BOCA RATON, FLA. – Coca‑Cola is evolving to become a total beverage company by reshaping its growth strategy and operating model in line with changing consumer tastes and buying habits, President and Chief Operating Officer James Quincey said today at a Consumer Analyst Group of New York (CAGNY) conference.
Quincey, who will become CEO on May 1, said the company will focus on driving revenue growth by building and bringing to market “consumer-centric” brands – including more low- and no-sugar options and drinks in emerging categories – and prioritizing beverage transactions and value share over sales volume as it has in years past. This new strategy will be powered by a leaner operating model and a digitized business enterprise, he added.
Here are key takeaways from Quincey’s presentation:
The company is taking added sugar out of its drinks across the portfolio by reformulating existing beverages while preserving the taste consumers love, and by rolling out Coca‑Cola Zero Sugar and other low-/no-sugar brands globally. Expanding availability of smaller packages like mini cans is another top priority.
'We’ve been very clear that for us to drive sustainable, profitable growth of our brands, we also need to encourage and enable our consumers to control added sugar consumption. We are making a very conscious effort to not just expand our portfolio, but to shape our portfolio in a very deliberate way.'
Quincey said the company supports the World Health Organization (WHO) and other public health bodies’ recommendations to keep added sugars under 10 percent of daily caloric intake and sees “exponential” growth opportunity within these recommendations.
“The Coca‑Cola Company has grown to be bigger than brand Coca‑Cola,” he said. “The brand Coca‑Cola will always be the heart and soul of The Coca‑Cola Company, but the company has outgrown its core brand.

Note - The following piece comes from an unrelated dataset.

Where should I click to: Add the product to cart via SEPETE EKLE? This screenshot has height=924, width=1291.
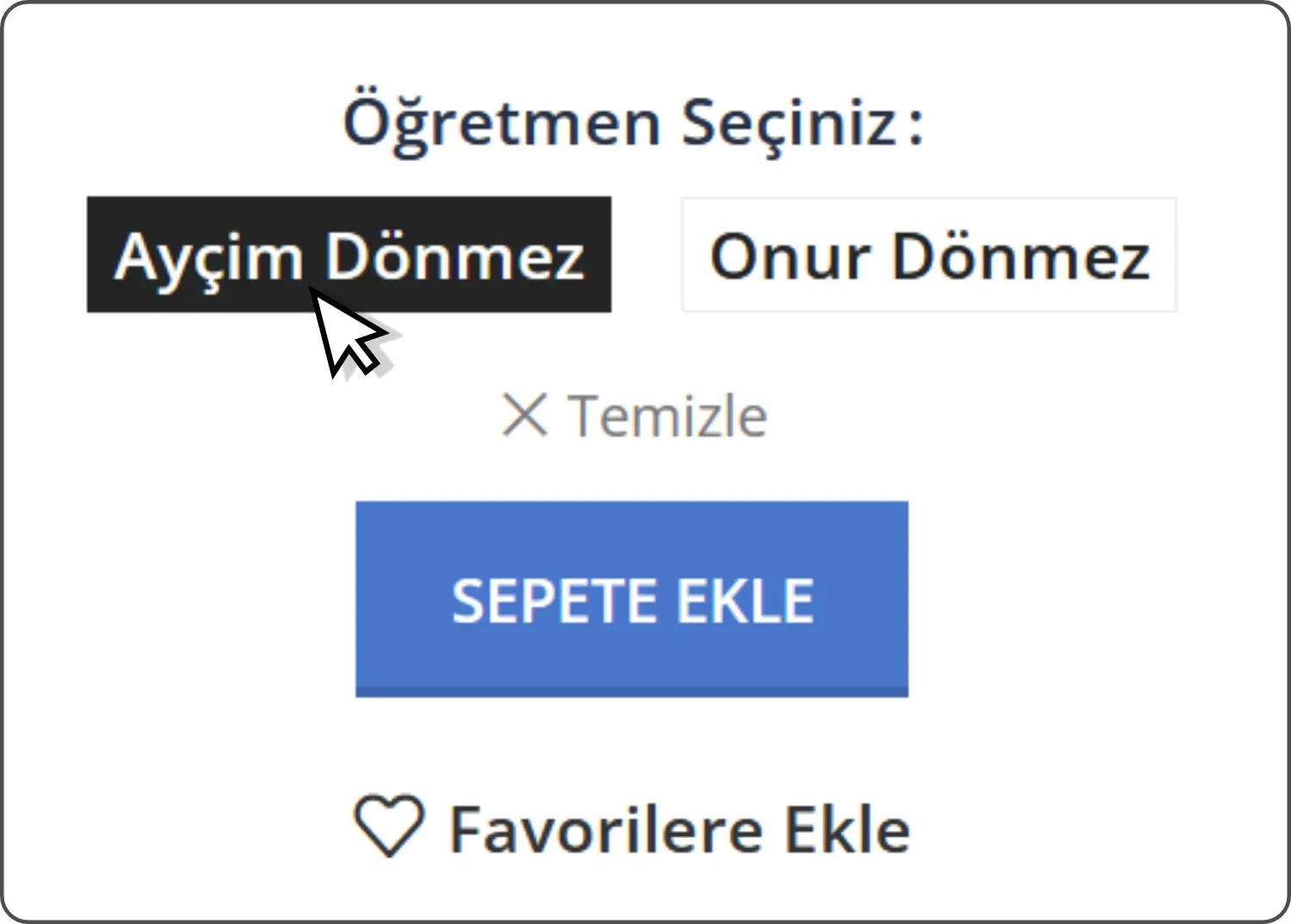pyautogui.click(x=632, y=599)

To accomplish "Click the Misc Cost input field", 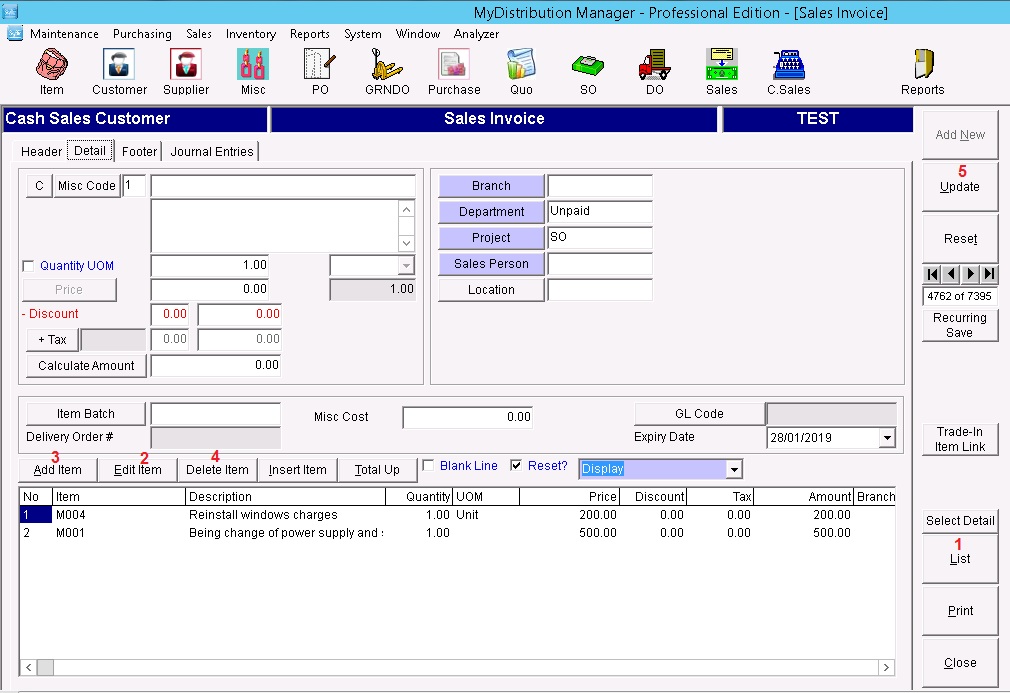I will point(467,417).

The company needs to be bigger than our core brand.”
Coke will broaden its portfolio in five category clusters including sparkling, energy, dairy/juice/plant-based, water/enhanced water/sports drinks, and ready-to-drink coffee and teas.
“We have perhaps in the past spent more time focused on the next-largest categories, volumetrically, rather than those most on trend with consumers and that are of the greatest value to us,” Quincey said.
The company will continue to innovate locally, he added, noting that approximately 75 percent of the company’s billion-dollar brands were created in the field. “We absolutely see the likely trajectory is accelerating our own innovation and scaling brands that are working, such as smartwater or Honest Tea,” he explained, “but also continuing to invest in smaller companies and make acquisitions to bring more billion-dollar brands into the pipeline.”
“The end is in sight,” Quincey said of efforts to sell company-owned bottling operations around the world. “But refranchising is not an end in and of itself. It’s an enabler of greater execution. Better marketing and better execution leads to faster revenue growth.”
'We will adopt more of a tech company modus operandi rather than inventing the perfect thing and taking a long time doing it. We need to get out there faster and take more risks.'
Key to driving this new strategy forward, Quincey said, will be a more agile operating structure that drives quick action in the marketplace. “We will adopt more of a tech company modus operandi rather than inventing the perfect thing and taking a long time doing it. We need to get out there faster and take more risks.”
He concluded, “The net result is intended to drive the growth strategy – to grow the top line and improve our operating margin.”